(Instructions for the task):
Extend the passage below on Scrum's pig and chicken distinction, picking up right after its final sentence.

(Given passage):
Recently I received an email commenting on David Anderson's "Where Everyone's a Pig" article. The author agreed to let me share part of their message along with my reply. They said, in part:
To a significant amount Scrum is intended to put a protective shell around a group of persons to ensure that the vulnerable process of self organization is not disrupted from outside forces. The metaphor of chickens and pigs is intended to underline that notion. I don’t see chickens and pigs as opponents at all.
As with many agile practices, the pig/chicken distinction must be adapted to fit the organizational context and maturity of the team. In early stages of agile adoption this "protective shell", as you call it, is a defense mechanism intended to help the team counteract the larger organization's resistance to, or even hostility toward, agility. This is often based on fear and misunderstanding, but it can still be a real threat.

(Excerpted records):
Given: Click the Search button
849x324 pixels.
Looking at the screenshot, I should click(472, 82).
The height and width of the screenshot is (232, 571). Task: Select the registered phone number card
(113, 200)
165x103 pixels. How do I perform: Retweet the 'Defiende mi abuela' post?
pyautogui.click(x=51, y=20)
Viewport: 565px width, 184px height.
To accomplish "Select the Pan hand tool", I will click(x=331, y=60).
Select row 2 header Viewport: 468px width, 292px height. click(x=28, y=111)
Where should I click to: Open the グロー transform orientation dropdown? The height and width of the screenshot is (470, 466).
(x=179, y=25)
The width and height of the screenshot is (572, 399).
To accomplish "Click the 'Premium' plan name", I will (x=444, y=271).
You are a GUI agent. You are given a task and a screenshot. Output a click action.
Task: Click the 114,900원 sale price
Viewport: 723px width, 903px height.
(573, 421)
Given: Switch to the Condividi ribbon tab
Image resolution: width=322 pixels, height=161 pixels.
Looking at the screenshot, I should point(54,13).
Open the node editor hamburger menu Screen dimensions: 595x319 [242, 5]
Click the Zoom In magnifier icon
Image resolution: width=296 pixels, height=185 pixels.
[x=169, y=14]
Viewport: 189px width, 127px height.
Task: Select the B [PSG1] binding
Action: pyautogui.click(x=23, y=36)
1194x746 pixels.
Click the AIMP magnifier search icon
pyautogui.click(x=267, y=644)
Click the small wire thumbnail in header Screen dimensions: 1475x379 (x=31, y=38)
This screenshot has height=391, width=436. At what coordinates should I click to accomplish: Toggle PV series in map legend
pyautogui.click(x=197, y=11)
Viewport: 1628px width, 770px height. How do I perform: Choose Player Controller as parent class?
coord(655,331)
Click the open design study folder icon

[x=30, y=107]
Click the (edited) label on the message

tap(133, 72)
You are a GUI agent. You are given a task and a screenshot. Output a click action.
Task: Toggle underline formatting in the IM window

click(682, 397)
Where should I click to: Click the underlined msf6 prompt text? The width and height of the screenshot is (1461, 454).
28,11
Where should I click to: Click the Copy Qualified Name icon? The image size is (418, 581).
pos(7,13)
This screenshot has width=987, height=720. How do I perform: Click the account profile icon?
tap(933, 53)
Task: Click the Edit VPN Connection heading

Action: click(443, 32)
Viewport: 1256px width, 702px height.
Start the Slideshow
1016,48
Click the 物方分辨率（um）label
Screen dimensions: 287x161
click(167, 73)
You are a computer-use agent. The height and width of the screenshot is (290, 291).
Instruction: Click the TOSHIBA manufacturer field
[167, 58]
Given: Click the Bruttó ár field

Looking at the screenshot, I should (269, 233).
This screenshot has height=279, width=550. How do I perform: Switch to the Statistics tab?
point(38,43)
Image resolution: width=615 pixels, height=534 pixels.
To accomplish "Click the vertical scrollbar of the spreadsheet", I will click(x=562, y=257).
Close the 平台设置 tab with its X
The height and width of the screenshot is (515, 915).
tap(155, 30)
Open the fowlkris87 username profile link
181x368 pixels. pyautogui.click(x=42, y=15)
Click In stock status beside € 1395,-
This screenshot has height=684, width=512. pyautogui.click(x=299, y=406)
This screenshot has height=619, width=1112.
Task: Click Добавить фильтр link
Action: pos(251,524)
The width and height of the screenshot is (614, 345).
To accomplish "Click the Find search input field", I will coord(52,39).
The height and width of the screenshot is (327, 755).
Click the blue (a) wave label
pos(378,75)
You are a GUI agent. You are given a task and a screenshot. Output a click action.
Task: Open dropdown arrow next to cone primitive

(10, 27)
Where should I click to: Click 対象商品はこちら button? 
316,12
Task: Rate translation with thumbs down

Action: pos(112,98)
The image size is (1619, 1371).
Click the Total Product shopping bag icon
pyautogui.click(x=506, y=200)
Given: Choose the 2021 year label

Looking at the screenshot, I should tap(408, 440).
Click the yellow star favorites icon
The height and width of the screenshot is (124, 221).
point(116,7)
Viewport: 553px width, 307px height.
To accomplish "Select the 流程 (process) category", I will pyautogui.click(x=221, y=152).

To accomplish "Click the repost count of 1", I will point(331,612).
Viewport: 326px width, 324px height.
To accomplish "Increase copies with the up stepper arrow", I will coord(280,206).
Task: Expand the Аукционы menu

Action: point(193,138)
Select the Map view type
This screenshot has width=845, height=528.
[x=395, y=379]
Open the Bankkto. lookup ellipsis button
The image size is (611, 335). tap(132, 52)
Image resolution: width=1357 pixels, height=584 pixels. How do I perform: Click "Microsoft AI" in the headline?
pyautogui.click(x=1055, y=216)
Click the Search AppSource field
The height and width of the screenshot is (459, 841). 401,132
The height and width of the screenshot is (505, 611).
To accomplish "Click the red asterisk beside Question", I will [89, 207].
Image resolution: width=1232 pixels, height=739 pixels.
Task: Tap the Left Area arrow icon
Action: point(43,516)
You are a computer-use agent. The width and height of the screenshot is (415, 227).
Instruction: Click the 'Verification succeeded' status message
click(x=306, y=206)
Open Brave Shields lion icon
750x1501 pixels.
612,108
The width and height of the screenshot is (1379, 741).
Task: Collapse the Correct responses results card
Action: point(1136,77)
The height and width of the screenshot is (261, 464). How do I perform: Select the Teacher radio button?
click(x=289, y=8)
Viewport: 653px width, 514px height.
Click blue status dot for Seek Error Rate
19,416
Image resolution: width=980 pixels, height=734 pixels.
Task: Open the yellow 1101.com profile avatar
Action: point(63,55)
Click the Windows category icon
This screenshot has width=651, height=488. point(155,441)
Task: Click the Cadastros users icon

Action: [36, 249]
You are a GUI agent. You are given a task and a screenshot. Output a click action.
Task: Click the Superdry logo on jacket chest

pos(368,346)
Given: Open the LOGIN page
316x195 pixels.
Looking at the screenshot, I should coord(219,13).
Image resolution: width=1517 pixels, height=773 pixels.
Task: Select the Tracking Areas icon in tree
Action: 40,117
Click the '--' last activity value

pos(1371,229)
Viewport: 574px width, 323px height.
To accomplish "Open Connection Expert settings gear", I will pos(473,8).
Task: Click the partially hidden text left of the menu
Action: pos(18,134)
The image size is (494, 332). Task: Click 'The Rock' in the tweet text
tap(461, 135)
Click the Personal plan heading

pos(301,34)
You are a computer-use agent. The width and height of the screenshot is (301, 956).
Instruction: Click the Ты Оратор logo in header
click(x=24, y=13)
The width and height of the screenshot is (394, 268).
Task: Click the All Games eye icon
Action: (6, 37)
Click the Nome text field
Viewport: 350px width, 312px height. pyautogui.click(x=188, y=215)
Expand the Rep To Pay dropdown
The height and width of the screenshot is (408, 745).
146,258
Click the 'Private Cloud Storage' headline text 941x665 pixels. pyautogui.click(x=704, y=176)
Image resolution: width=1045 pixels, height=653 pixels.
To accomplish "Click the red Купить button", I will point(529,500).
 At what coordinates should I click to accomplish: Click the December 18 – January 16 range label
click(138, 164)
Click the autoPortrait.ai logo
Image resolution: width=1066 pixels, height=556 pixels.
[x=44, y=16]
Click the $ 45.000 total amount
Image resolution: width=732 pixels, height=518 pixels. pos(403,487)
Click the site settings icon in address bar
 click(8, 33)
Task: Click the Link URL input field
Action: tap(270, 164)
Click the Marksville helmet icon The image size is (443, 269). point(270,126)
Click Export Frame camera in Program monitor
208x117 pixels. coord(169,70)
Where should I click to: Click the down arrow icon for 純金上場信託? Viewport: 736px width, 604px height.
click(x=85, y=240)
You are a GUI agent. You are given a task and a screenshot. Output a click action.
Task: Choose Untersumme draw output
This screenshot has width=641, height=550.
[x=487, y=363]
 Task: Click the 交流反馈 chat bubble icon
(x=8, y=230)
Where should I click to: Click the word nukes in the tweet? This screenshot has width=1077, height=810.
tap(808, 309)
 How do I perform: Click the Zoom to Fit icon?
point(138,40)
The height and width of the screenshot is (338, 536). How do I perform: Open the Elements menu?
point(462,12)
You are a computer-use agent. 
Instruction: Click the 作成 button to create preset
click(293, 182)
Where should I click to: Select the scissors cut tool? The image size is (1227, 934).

(Result of this task):
David's point is that a mature agile organization does not have that problem. He suggests that one way to remove the opposition to agile methods is to include the rest of the organization in your agile process. Viewing participants as pigs/chickens maintains an us/them attitude and therefore can undermine full organization-wide collaboration. Although it may be useful to provide some degree of safety to new agile teams, the need to "keep management at arm's length" is a symptom of a larger organizational dysfunction.
Ultimately, if anyone, inside the team or outside the team, is an impediment to timely delivery of value to the customer, we need to ask why they are doing that and what goal (presumably more important to them) is being served by their actions. Problem-solving based on whole-system thinking is not served by the pig/chicken distinction.